Multiple myeloma (MM) is an incurable cancer of plasma cells that will cause ~12,590 deaths in the USA in 2023. Dysregulation of fatty acid (FA) metabolism is associated with MM development and progression but the underlying mechanisms remains unknown. The acyl-CoA synthetase long-chain family members (ACSLs) convert free long-chain fatty acids into fatty acyl-CoA esters, and play a key role in catabolic and anabolic fatty acid metabolism. Cancer Dependency Map data suggested that ACSL4 and ACSL3 are among the top 25% Hallmark Fatty Acid Metabolism genes that support MM fitness. Here, we show inhibition of the ACSLs in human myeloma cell lines using the pharmacological inhibitor Triascin C (TriC) caused apoptosis, and decreased proliferation in a dose- and time-dependent manner. As KRAS mutants are the most common mutation among MM patients, we used MM.1S cells to study the mechanisms of TriC toxicity. RNA-seq of MM.1S cells treated with 1.00 μM TriC for 24 hours had gene expression profiles significantly enriched in apoptosis, ferroptosis, and ER stress compared to vehicle treated cells. Proteomics of MM.1S cells treated with either 1.00 μM or 2.00 μM TriC for 48 hours revealed that mitochondrial dysfunction and oxidative phosphorylation were significantly enriched pathways of interest relative to vehicle treated cells. Indeed, metabolic flux analysis showed MM.1S cells treated with TriC after 24 hours had decreased mitochondrial ATP production rate. Flow cytometric analyses revealed concomitant decreases in number and mitochondrial membrane potential, and increases in mitochondrial superoxide. Implications: Overall, our data support the hypothesis that suppression of ACSL in human MM cells inhibited their growth and viability, potentially indicating that ACSL proteins may be promising therapeutic targets in treating myeloma progression.
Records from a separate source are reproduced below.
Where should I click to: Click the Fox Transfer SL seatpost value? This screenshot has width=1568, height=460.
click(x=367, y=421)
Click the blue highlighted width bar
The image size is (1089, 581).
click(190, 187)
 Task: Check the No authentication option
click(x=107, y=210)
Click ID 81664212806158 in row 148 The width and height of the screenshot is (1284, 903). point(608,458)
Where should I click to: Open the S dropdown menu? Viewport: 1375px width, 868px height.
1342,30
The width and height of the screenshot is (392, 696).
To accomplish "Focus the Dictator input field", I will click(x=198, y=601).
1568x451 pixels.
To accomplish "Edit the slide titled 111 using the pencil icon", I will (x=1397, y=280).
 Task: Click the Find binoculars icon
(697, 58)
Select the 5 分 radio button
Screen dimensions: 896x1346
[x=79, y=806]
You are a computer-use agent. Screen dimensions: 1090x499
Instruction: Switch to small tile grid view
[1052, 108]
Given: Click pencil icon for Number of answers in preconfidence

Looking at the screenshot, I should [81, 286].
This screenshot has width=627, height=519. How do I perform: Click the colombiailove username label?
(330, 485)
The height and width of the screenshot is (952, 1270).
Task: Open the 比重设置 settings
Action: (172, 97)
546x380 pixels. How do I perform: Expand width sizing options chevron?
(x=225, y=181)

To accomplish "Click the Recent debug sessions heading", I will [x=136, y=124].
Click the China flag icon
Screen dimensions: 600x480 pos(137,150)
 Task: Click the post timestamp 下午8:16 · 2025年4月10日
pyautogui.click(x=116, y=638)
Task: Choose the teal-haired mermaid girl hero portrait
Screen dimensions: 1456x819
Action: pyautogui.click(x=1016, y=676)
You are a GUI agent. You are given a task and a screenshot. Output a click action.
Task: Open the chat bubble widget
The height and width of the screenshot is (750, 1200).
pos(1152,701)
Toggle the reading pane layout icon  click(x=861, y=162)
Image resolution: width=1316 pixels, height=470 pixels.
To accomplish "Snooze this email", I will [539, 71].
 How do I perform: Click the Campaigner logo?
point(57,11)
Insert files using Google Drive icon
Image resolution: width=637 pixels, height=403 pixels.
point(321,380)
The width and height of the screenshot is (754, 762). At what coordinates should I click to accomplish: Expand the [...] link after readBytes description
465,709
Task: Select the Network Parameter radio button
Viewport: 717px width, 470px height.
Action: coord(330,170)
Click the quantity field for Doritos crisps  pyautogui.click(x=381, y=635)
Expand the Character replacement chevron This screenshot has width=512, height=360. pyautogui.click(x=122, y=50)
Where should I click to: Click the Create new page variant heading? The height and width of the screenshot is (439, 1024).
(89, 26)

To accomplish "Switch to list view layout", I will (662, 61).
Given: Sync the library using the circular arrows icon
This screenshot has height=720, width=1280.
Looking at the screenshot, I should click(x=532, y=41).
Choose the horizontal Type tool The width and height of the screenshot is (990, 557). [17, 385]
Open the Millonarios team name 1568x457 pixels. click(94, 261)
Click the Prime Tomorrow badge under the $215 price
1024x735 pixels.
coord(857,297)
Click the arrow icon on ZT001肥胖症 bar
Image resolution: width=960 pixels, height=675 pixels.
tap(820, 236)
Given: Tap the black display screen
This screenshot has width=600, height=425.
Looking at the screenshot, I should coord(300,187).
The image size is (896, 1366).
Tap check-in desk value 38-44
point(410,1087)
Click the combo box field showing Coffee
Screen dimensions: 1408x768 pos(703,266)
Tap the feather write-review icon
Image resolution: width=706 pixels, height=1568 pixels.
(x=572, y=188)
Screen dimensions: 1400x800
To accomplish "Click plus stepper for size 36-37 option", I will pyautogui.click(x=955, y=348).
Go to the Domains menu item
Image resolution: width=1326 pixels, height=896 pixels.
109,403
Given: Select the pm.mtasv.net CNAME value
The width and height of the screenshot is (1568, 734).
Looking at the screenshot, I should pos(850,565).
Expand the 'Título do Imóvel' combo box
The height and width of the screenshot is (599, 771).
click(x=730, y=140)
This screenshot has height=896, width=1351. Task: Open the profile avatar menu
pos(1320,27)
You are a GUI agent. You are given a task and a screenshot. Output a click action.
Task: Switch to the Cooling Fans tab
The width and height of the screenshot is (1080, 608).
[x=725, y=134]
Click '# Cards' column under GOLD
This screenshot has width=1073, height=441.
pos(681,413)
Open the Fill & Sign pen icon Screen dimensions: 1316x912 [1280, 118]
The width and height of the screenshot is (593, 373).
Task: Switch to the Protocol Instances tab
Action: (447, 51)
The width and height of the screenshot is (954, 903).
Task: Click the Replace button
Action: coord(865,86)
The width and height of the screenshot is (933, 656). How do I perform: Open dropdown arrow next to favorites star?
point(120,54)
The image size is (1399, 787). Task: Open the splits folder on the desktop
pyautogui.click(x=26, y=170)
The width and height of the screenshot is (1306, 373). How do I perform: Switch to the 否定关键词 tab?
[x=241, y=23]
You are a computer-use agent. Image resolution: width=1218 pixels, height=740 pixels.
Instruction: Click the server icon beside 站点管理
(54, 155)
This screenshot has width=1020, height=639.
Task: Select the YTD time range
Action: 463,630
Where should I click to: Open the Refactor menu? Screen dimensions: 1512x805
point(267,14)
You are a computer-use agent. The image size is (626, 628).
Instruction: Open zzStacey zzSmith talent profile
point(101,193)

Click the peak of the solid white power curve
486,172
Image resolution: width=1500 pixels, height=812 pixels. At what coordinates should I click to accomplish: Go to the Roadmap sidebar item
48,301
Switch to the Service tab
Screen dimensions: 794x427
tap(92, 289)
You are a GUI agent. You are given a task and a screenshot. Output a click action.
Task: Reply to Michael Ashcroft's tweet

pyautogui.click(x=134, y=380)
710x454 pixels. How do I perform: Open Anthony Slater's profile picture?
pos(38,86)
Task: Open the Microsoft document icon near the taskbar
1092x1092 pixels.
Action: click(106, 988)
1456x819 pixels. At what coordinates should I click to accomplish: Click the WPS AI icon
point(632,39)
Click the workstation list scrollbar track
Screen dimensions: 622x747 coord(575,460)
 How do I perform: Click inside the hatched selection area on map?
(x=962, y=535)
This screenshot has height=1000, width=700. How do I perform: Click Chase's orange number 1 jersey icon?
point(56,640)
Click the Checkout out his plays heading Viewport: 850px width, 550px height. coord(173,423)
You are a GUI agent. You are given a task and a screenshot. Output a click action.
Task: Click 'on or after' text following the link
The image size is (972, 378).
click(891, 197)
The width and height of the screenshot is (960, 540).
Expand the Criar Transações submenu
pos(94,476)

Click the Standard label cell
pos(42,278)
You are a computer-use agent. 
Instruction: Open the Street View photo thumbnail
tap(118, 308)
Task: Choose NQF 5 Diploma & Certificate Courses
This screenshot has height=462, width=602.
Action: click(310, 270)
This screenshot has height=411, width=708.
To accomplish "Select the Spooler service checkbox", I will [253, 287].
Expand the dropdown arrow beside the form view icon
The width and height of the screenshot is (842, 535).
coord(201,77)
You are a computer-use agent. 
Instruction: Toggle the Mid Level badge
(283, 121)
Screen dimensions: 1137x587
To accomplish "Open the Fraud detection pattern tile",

To understand the transcriptional changes associated with triacsin C inhibition of the ACSL family, we treated the human multiple myeloma cell line, MM.1S cells that constitutively express GFP and luciferase (MM.1S GFP(+), Luc(+) ) with either vehicle (dimethyl sulfoxide, DMSO) or 1.00 μM triacsin C for 24 hours. We then performed gene expression profiling analysis using paired-end RNA seqencing for three biological replicates per treatment condition.